Fuerzas Armadas y Policía Nacional llegaron sorpresivamente a los centro de privación de libertad de Imbabura y Carchi. En las dos cárceles, incautaron gran cantidad de objetos prohibidos que estaban en propiedad de las PPL. Familiares de los internos han denunciado que en las requisas no solo se llevan los objetos prohibidos, sino que los uniformados destruyen los objetos personales y hasta las medicinas.

En horas de la madrugada un fuerte contingente militar y policial ingreso a los Centros de Privación de Libertad de Imbabura y Carchi, para realizar un nuevo operativo de control de objetos prohibidos en el interior de las celdas. Los uniformados fueron sacando uno a uno a los internos, quienes no pudieron ocultar nada en su vestimenta.

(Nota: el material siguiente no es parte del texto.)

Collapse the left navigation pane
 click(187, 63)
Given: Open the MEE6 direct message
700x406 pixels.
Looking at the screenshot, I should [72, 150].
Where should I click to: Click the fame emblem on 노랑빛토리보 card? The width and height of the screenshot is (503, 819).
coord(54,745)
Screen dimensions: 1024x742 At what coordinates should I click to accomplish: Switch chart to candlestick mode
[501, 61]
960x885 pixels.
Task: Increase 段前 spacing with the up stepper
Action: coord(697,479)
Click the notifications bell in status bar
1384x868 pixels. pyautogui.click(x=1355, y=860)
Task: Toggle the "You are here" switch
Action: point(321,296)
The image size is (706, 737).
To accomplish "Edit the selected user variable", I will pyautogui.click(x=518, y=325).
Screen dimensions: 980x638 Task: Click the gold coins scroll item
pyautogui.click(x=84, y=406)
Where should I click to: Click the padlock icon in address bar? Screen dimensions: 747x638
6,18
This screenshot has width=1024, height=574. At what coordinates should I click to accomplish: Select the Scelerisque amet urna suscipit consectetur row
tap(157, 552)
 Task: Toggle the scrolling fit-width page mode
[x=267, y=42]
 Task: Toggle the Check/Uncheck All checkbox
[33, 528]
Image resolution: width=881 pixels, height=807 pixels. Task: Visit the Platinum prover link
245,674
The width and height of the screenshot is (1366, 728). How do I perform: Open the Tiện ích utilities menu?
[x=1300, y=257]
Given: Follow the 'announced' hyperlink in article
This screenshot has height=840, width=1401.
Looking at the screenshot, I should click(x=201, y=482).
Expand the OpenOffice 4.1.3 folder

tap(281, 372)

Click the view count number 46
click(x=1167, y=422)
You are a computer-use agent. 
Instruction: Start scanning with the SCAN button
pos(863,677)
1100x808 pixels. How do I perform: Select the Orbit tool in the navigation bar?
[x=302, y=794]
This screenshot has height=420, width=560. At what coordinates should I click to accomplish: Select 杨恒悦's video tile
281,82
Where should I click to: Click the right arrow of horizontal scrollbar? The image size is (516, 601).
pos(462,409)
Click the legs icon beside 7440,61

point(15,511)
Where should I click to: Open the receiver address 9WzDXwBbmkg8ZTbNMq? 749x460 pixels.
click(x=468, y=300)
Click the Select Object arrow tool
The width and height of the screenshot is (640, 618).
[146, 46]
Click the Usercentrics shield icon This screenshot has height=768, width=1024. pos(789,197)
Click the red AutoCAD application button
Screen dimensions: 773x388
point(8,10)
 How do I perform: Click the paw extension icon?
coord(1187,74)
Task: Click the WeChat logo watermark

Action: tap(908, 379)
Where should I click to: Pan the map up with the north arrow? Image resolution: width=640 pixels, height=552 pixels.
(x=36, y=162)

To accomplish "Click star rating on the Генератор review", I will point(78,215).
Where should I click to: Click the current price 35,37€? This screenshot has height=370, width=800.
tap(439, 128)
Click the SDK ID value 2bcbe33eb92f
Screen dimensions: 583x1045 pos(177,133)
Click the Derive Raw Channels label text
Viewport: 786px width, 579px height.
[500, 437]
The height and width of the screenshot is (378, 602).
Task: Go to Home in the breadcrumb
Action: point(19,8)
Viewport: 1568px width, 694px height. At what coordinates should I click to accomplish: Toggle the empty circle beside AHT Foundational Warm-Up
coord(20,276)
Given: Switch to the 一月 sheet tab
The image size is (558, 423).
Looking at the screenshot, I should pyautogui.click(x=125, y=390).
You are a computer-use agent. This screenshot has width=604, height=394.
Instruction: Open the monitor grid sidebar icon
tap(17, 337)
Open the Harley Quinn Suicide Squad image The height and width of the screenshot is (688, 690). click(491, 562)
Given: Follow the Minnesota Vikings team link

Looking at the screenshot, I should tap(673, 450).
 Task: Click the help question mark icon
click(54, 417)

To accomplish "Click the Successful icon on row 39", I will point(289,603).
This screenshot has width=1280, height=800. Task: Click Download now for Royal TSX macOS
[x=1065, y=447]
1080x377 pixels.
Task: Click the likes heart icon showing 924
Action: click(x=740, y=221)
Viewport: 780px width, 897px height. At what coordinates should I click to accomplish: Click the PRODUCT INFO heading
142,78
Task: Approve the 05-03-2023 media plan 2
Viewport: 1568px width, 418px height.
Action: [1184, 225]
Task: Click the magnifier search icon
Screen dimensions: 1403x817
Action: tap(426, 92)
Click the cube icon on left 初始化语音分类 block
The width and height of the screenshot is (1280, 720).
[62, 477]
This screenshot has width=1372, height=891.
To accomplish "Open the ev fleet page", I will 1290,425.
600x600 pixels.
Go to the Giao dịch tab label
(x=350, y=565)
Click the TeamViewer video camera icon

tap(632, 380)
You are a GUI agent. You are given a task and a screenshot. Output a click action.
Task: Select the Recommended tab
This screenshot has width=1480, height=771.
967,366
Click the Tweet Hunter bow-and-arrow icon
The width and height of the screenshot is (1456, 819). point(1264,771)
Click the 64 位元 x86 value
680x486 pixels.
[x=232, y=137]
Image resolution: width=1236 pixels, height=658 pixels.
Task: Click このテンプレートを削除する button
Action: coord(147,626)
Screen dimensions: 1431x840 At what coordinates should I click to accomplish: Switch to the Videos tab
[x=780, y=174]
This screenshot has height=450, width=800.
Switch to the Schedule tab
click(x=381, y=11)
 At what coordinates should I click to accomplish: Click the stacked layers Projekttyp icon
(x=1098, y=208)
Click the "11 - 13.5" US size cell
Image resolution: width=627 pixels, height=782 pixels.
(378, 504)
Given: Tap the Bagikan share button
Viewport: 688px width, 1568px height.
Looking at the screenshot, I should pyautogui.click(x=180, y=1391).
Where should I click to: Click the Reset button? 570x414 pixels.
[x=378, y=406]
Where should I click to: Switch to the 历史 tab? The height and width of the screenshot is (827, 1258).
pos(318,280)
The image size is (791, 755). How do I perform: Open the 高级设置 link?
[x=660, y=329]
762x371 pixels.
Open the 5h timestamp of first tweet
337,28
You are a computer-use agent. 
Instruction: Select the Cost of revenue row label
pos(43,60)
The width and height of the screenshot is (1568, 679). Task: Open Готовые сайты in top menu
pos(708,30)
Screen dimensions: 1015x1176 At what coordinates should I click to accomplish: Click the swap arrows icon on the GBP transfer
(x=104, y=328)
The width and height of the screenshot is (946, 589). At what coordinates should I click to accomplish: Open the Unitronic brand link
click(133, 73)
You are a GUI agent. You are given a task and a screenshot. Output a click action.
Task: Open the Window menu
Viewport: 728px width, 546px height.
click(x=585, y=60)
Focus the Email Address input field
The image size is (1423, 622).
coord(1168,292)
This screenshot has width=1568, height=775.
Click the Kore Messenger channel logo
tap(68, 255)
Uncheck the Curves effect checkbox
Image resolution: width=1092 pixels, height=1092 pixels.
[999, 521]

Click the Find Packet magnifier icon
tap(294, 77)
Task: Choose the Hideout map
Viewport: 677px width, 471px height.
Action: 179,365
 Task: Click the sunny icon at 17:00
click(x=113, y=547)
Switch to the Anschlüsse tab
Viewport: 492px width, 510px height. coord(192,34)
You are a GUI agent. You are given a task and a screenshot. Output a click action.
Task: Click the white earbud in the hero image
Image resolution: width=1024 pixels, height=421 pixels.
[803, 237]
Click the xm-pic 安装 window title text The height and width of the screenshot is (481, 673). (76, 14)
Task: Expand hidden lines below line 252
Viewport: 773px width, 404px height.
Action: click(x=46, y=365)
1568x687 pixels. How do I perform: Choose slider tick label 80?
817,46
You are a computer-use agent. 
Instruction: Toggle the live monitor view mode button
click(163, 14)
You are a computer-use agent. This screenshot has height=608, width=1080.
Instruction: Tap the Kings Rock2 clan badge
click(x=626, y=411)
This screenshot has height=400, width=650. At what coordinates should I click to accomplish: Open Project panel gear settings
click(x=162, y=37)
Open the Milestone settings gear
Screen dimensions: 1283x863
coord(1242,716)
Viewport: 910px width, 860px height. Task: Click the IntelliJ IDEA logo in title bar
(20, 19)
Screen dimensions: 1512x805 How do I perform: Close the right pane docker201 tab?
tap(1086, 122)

En Ibarra, los internos alcanzaron a ocultar los cientos de celulares que se conoce existen en el interior y únicamente dejaron uno que otro artículo que fue encontrado por los uniformados en diferentes caletas. Al no hallar dichos objetos en algún cubículo, no existieron responsables para ser procesados.
Al final de la jornada informaron que decomisaron: 18 pipas artesanales, cuatro armas cortopunzantes, seis fosforeras, 24 gramos de marihuana y un cargador de celular. “Los objetos incautados fueron entregados a las autoridades competentes para su análisis y los procedimientos legales correspondientes”, informaron los militares.
En Carchi incautaron más artículos

En Tulcán el panorama fue similar, con la diferencia que encontraron más artículos ilegales en los pabellones a los que ingresaron. Los militares dijeron que el objetivo de los operativos regulares que se realizan en el lugar es reforzar la seguridad interna y prevenir actividades ilícitas al interior del centro penitenciario.
“Durante la operación se incautaron: tres dispositivos móviles, cuatro cargadores de celular, cuatro tarjetas SIM, 18 pipas artesanales, cinco armas cortopunzantes, cinco fundas con sustancias estupefacientes, seis relojes de muñeca, dos mini parlantes, 30 cigarrillos, una cadena y 14 fosforeras”, informaron.

Quejas de los familiares
Tanto en Ibarra, como en Tulcán, varios familiares de las personas privadas de libertad han hecho llegar denuncias anónimas sobre los presuntos ‘abusos’ que comete el personal que ingresa a las cárceles. Los allegados aseguran que cuando los internos vuelven a sus celdas encuentran la ropa rota, manchada con cloro, zapatos destruidos, medicinas destruidas, cobijas dañadas y que cuando sacan los colchones a los patios, estos regresan mojados.
La preocupación de los familiares es que se queden sin ropa y que enfermen al dormir en colchones mojados, ya que no es fácil ingresar medicinas. “Es inhumano lo que hacen, nadie está en desacuerdo de que saquen los objetos prohibidos, pero la ropa, zapatos y medicinas, no es justo porque son seres humanos”, dijo la hermana de un interno.
La Naranja se comunicó con el teniente coronel Byron Guerrón, quien ha estado a cargo de los operativos ejecutados en la cárcel de Ibarra y negó rotundamente dicha versión, asegurando que en las requisas siempre están presentes representantes de la Defensoría del Pueblo y el director del centro carcelario.
El oficial indicó paso a paso el trabajo militar, asegurando que cada PPL sale a los patios bajo custodia y con su colchón, mientras el personal registra a los internos de 10 en 10, y las celdas y espacios en donde se presume son usados como caletas para ocultar artículos prohibidos.
Además, dijo que se revisan huecos, parches en paredes y techos, baños y debajo de las tapas, asegurando que no se destruye medicinas ni ningún artículo personal. Guerrón finalizó su declaración invitando a los medios de comunicación para que se unan a los operativos y pregunten, a los mismos internos, si les han destruido sus artículos personales.